## ACTIVITY
Counting only lines that contain the string "output", how many are there in the data? Say the number alone.

===============

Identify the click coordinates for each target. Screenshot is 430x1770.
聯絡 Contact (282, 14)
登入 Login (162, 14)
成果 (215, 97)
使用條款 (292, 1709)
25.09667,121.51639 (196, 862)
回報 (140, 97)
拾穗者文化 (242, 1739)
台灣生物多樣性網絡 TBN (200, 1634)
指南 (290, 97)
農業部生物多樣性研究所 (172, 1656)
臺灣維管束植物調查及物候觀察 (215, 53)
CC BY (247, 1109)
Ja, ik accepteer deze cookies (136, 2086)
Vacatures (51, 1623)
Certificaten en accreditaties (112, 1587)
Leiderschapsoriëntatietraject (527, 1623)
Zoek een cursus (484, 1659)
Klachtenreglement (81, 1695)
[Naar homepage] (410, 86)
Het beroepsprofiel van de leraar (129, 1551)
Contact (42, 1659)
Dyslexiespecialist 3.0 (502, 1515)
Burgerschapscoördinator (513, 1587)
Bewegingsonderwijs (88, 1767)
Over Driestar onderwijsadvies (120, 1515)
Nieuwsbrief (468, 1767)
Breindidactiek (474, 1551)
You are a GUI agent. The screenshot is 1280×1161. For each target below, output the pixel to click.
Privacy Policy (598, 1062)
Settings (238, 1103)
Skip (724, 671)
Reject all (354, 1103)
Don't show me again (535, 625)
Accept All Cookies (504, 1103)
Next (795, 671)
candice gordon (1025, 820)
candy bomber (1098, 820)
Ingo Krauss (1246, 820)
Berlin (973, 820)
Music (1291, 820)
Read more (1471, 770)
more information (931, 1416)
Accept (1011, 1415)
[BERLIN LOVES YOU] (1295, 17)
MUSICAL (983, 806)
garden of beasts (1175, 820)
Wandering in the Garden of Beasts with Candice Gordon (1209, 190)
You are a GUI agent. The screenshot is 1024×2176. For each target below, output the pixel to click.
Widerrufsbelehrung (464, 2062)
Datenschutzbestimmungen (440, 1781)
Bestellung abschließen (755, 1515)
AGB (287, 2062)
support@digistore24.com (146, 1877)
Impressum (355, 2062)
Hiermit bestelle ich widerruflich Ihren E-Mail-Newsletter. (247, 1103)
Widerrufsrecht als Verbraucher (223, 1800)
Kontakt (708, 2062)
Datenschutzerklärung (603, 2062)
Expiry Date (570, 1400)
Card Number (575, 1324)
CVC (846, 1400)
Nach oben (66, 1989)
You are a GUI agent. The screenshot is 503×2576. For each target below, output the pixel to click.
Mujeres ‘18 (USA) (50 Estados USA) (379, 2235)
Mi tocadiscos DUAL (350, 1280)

===============

## WRITTEN REPLY
3